Physical characteristics
- • location: Chhawar village, Sapotara tehsil, Karauli district
- • location: Gambhir River, Dholpur district
- • coordinates: 25°51′N 76°34′E﻿ / ﻿25.850°N 76.567°E

Basin features
- • right: Chopan, Barbati

= Parbati River, Karoli =

River in Rajasthan, India

The Parbati River is a river in northern India, originating from the hills of the village of Chhawar in the Sapotara tehsil of the Karauli district in Rajasthan. It flows through the mountains and eventually merges with the Gambhir River in the Dholpur district.

== Course ==
The Parbati River takes its source from the hills of Chhawar village, located in the Sapotara tehsil of the Karauli district.

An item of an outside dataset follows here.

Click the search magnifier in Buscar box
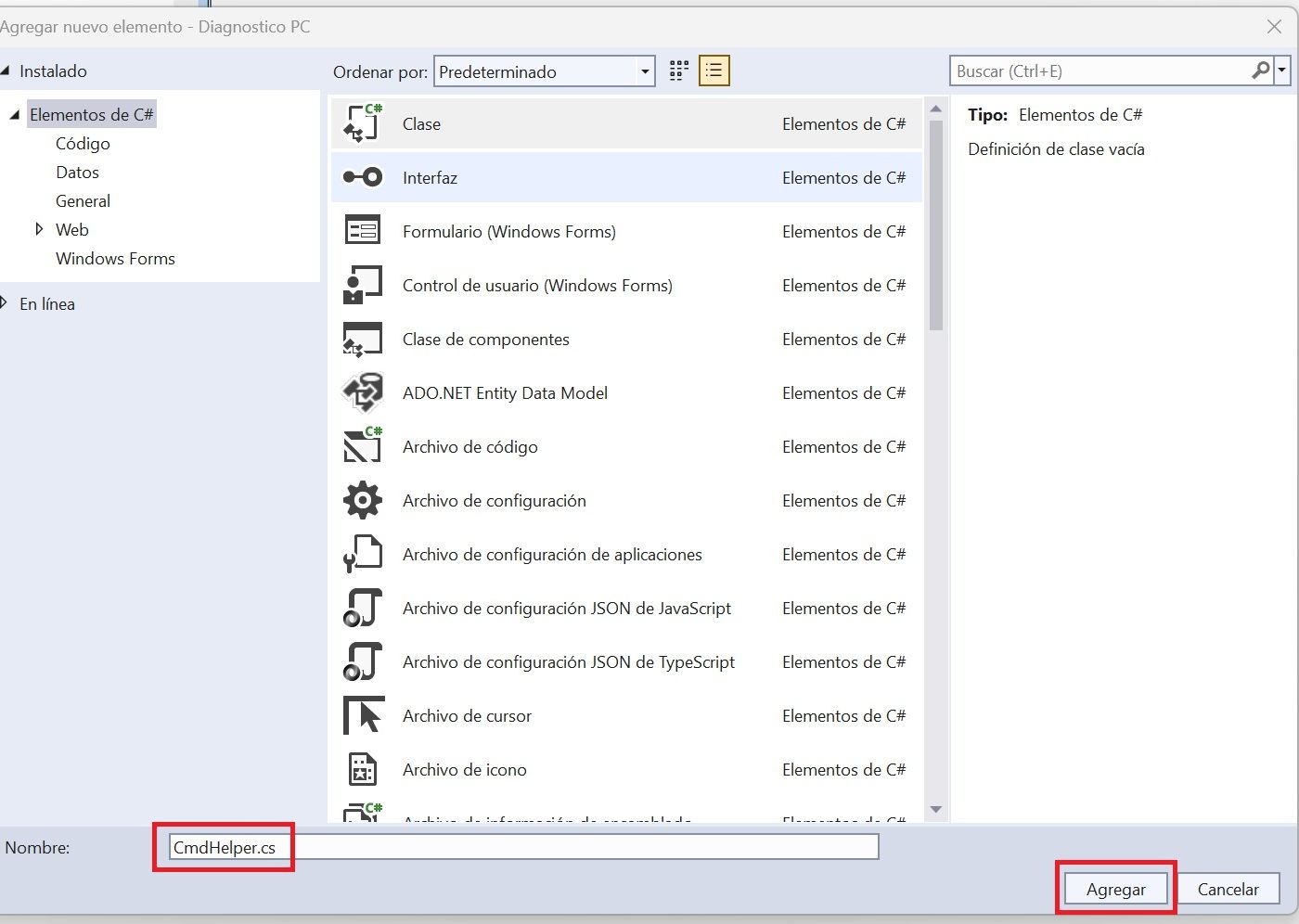Image resolution: width=1299 pixels, height=924 pixels. 1260,70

The Parbati River is joined by two main tributaries – the Mendka and the Serani.

== Angai Dam ==
In the village of Angai, located in the Dholpur district, a dam has been constructed on the Parbati River. This dam is known by two names - the Angai Dam and the Parbati Dam. It serves various purposes, including water storage, irrigation, and flood control, significantly impacting the local landscape and ecology.

== Importance ==
The Parbati River and its tributaries play a crucial role in the local ecology and the livelihoods of the people residing along its course. The river and its associated dam facilitate agricultural activities in the region, contributing to the prosperity of the local communities.